Saved entries
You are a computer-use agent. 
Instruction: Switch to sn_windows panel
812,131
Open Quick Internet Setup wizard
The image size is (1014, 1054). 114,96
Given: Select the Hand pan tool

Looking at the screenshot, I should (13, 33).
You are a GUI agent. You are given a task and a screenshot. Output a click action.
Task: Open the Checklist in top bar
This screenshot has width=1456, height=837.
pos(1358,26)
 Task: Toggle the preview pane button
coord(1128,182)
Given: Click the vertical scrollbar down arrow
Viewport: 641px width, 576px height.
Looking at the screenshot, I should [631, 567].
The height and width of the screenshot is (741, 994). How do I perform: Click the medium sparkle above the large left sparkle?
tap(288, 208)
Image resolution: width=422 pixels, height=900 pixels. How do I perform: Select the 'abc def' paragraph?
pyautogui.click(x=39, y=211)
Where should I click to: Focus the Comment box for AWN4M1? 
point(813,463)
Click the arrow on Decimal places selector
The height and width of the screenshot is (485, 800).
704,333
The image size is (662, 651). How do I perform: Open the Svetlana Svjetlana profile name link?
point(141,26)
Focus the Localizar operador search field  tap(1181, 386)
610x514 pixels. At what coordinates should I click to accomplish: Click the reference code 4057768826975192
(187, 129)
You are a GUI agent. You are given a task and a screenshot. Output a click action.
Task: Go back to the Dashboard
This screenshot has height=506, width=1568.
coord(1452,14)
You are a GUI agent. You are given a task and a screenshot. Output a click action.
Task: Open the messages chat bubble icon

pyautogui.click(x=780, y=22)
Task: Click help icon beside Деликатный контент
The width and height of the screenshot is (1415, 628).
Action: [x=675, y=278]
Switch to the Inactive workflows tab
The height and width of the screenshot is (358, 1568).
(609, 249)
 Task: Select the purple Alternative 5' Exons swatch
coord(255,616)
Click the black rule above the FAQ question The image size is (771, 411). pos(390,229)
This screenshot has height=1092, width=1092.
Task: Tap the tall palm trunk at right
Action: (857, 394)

_Your goal_. The answer must be a word-for-word restatement of the records.

_Response to this task_.
You are a computer-use agent. 
Instruction: Switch to sn_windows panel
812,131
Open Quick Internet Setup wizard
The image size is (1014, 1054). 114,96
Given: Select the Hand pan tool

Looking at the screenshot, I should (13, 33).
You are a GUI agent. You are given a task and a screenshot. Output a click action.
Task: Open the Checklist in top bar
This screenshot has width=1456, height=837.
pos(1358,26)
 Task: Toggle the preview pane button
coord(1128,182)
Given: Click the vertical scrollbar down arrow
Viewport: 641px width, 576px height.
Looking at the screenshot, I should [631, 567].
The height and width of the screenshot is (741, 994). How do I perform: Click the medium sparkle above the large left sparkle?
tap(288, 208)
Image resolution: width=422 pixels, height=900 pixels. How do I perform: Select the 'abc def' paragraph?
pyautogui.click(x=39, y=211)
Where should I click to: Focus the Comment box for AWN4M1? 
point(813,463)
Click the arrow on Decimal places selector
The height and width of the screenshot is (485, 800).
704,333
The image size is (662, 651). How do I perform: Open the Svetlana Svjetlana profile name link?
point(141,26)
Focus the Localizar operador search field  tap(1181, 386)
610x514 pixels. At what coordinates should I click to accomplish: Click the reference code 4057768826975192
(187, 129)
You are a GUI agent. You are given a task and a screenshot. Output a click action.
Task: Go back to the Dashboard
This screenshot has height=506, width=1568.
coord(1452,14)
You are a GUI agent. You are given a task and a screenshot. Output a click action.
Task: Open the messages chat bubble icon

pyautogui.click(x=780, y=22)
Task: Click help icon beside Деликатный контент
The width and height of the screenshot is (1415, 628).
Action: [x=675, y=278]
Switch to the Inactive workflows tab
The height and width of the screenshot is (358, 1568).
(609, 249)
 Task: Select the purple Alternative 5' Exons swatch
coord(255,616)
Click the black rule above the FAQ question The image size is (771, 411). pos(390,229)
This screenshot has height=1092, width=1092.
Task: Tap the tall palm trunk at right
Action: (857, 394)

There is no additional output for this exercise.